Il lori rosso (Eos bornea Linnaeus, 1758) è un uccello della famiglia degli Psittaculidi.[2]
| Stato di conservazione | |
|---|---|
Rischio minimo[1] | |
| Classificazione scientifica | |
| Dominio | Eukaryota |
| Regno | Animalia |
| Phylum | Chordata |
| Classe | Aves |
| Ordine | Psittaciformes |
| Famiglia | Psittaculidae |
| Genere | Eos |
| Specie | E. bornea |
| Nomenclatura binomiale | |
| Eos bornea (Linnaeus, 1758) | |
| Sinonimi | |
|
Eos borneo | |
La taglia è 31 cm. Si tratta di un pappagallo dalla forma slanciata, con coda corta e forti ali che lo rendono ottimo volatore. Come tutti gli appartenenti al genere Eos, ha una colorazione sgargiante: la base è di un rosso acceso omogeneo, con striature blu e nere su ali e sottocoda. Il becco è arancio vivo, e l'occhio è scuro cerchiato di arancio. Le forti zampe sono grigio piombo. Non c'è dimorfismo sessuale e i soggetti immaturi si presentano simili agli adulti, ma con i colori più opachi, e spesso presentano la punta delle penne nera in modo tale che il piumaggio generale sembra a chiazze[3].

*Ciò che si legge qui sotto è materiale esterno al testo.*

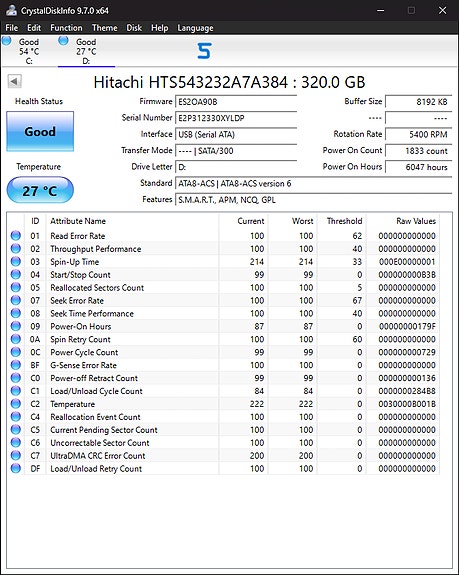Click the blue number 5 logo icon
Image resolution: width=459 pixels, height=575 pixels.
(x=204, y=51)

Predilige le zone ricche di vegetazione, anche per le sue esigenze dietetiche: fiori, da cui estrae abilmente nettare e polline, frutta, germogli freschi e qualche insetto o invertebrato (soprattutto nel periodo riproduttivo). Ama le foreste rivierasche di mangrovie e palme e le foreste primarie. È stato localizzato fino a 1250 metri sul livello del mare. È gregario e chiassoso, abbastanza socievole e vive in gruppi normalmente di una ventina di individui. La nidificazione inizia a ottobre-novembre. Il nido viene collocato nel cavo di un albero dove la femmina depone in genere 2 uova che cova per 24 giorni. I piccoli sono indipendenti a circa 9 settimane.
È diffuso in alcune isole indonesiane e a ovest della Nuova Guinea.
Oltre alla sottospecie nominale è stata descritta la sottospecie E. b. cyanonotha (Vieillot), che presenta il piumaggio molto più scuro della sottospecie nominale.[2]